L'inflation marque le pas légèrement en août mais elle devrait se prolonger
Au mois d'août, l'indice général des prix à la consommation a ralenti à 5,8% en glissement annuel contre 6,1% au mois de juillet selon une première estimation. Dans le détail, ce coup de frein serait lié à un ralentissement dans les prix de l'énergie. A l'opposé, les prix dans l'alimentation et les produits manufacturés seraient en hausse. « En août 2022, le glissement annuel des prix à la consommation en France reste élevé mais baisse légèrement (+5,8% sur un an, après +6,1%), à la faveur notamment du reflux des cours du pétrole et du maintien des "boucliers" tarifaires », a déclaré le chef de la conjoncture à l'Insee Julien Pouget sur Twitter.
Sur la question du pic d'inflation, il est encore difficile de trancher à ce stade. D'après le ministre de l'Economie Bruno Le Maire, nous sommes au pic de l'inflation » a-t-il déclaré dans un récent entretien au quotidien Sud Ouest.
Chez les économistes interrogés par La Tribune récemment, les choses sont moins claires. Tout va dépendre de l'ampleur de la crise énergétique. « La volatilité des prix de l'énergie rend difficile de savoir si l'inflation globale a déjà atteint son pic, mais il est certain que l'inflation restera élevée dans les mois à venir », a expliqué l'économiste d'ING Charlotte de Montpellier dans une note.
« Le pic d'inflation n'est sûrement pas atteint. Les prix de l'énergie actuellement en France sont liés à des problèmes structurels dans le nucléaire. Ils ne vont pas disparaître du jour au lendemain », estime de son côté Christopher Dembik.
En outre, l'indice des prix en zone euro a pulvérisé un nouveau record au mois d'août à 9,1% (indice des prix à la consommation harmonisé) selon les derniers chiffres d'Eurostat.
Vers une récession ?
Après ce redécollage au printemps, l'économie française va-t-elle tomber en récession ? Pour l'instant, les services de Bercy n'ont pas révisé à la baisse leurs prévisions de croissance du PIB fixée à 2,5% lors du dernier budget rectificatif 2022 voté en plein cœur de l'été. Mais le budget 2023 prochainement débattu au Parlement pourrait donner lieu à de nouvelles projections.

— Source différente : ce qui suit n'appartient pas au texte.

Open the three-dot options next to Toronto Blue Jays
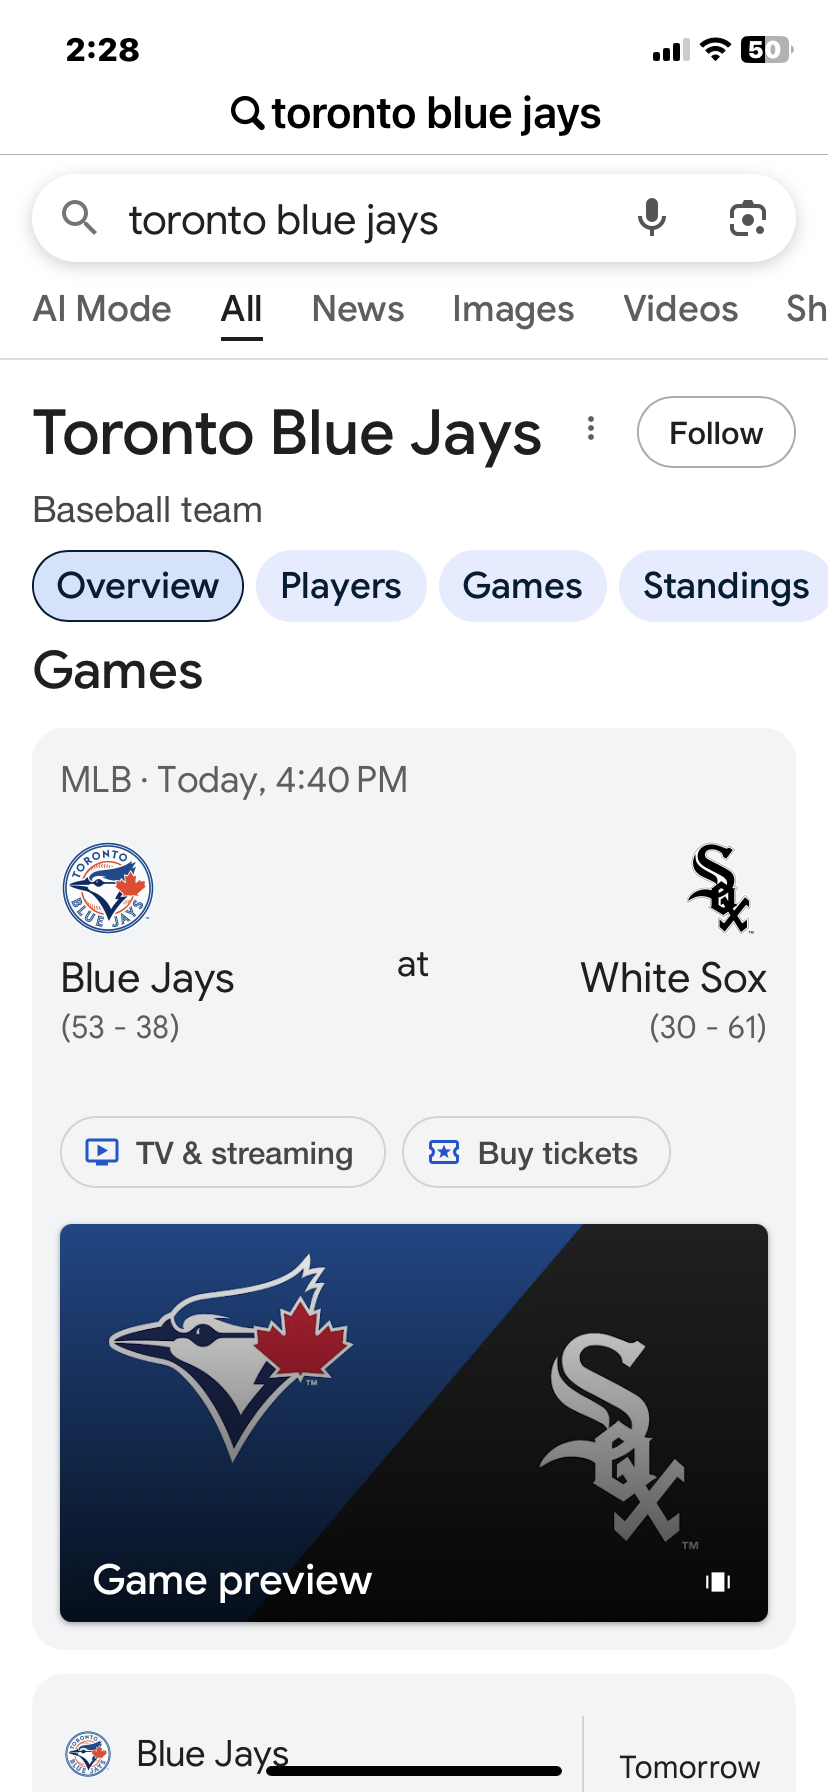The width and height of the screenshot is (828, 1792). [591, 429]
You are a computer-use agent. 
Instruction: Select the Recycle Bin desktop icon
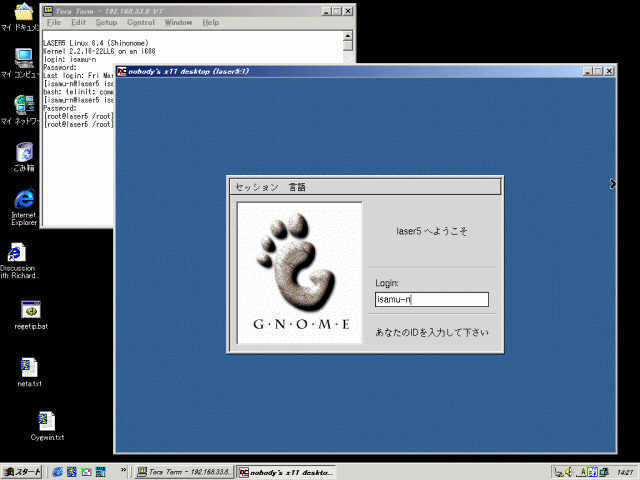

En effet, la plupart des économistes ont dégradé leurs scénarios pour 2022 et 2023. « L'économie française n'est pas en récession, ou du moins pas encore, mais six mois de guerre en Ukraine ont conduit le consensus à abaisser ses perspectives de croissance du PIB de 2.8 points en cumul sur 2022 et 2023 », a expliqué l'économiste en chef d'ODDO Bruno Cavalier. De son côté, l'économiste d'ING table sur une contraction de l'économie de 0,2% l'année prochaine. Pour sa part, Christopher Dembik n'envisage pas de récession dans ses prévisions. « Si elle a lieu, ce sera une récession technique mais on a pour l'instant peu de visibilité sur la crise énergétique et les aides apportées dans les mois à venir.»
Les derniers indices PMI de la France, qui constituent des indicateurs avancés très scrutés dans les milieux économiques et financiers, indiquent que la France est entrée en zone de contraction au mois d'août. En zone euro, le resserrement de la politique monétaire risque de provoquer un coup de frein sur l'activité alors que la demande dégringole.